== Task ==
Only a number is expected here: the count of lines in this data where "accomplish" occurs.

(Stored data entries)
□ □ □

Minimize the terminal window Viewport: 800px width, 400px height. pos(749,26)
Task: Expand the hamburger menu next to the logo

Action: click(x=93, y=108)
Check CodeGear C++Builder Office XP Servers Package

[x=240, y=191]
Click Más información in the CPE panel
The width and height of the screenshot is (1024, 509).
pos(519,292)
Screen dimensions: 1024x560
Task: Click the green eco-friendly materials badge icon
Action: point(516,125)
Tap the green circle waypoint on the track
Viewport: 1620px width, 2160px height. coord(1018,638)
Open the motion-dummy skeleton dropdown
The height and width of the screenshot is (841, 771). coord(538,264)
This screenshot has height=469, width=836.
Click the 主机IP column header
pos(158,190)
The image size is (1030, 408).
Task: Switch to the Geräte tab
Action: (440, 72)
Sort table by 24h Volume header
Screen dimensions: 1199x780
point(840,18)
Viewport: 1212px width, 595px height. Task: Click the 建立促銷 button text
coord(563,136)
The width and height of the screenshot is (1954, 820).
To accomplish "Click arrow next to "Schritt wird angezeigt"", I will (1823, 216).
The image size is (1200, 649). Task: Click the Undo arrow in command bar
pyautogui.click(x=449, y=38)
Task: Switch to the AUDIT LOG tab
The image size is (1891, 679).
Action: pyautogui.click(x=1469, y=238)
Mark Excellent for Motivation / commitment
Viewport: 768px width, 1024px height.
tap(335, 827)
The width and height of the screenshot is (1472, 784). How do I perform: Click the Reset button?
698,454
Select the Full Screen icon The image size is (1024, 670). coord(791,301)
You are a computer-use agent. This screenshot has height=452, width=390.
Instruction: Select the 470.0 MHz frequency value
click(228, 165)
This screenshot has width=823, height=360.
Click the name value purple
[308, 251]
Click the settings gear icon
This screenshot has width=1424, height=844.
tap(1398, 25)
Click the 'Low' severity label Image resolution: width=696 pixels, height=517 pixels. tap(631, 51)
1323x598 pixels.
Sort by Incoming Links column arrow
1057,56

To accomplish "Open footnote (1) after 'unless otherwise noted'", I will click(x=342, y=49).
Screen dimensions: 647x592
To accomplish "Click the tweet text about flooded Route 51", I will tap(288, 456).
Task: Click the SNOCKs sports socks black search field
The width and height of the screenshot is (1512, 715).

□ □ □

== Solution for this problem ==
3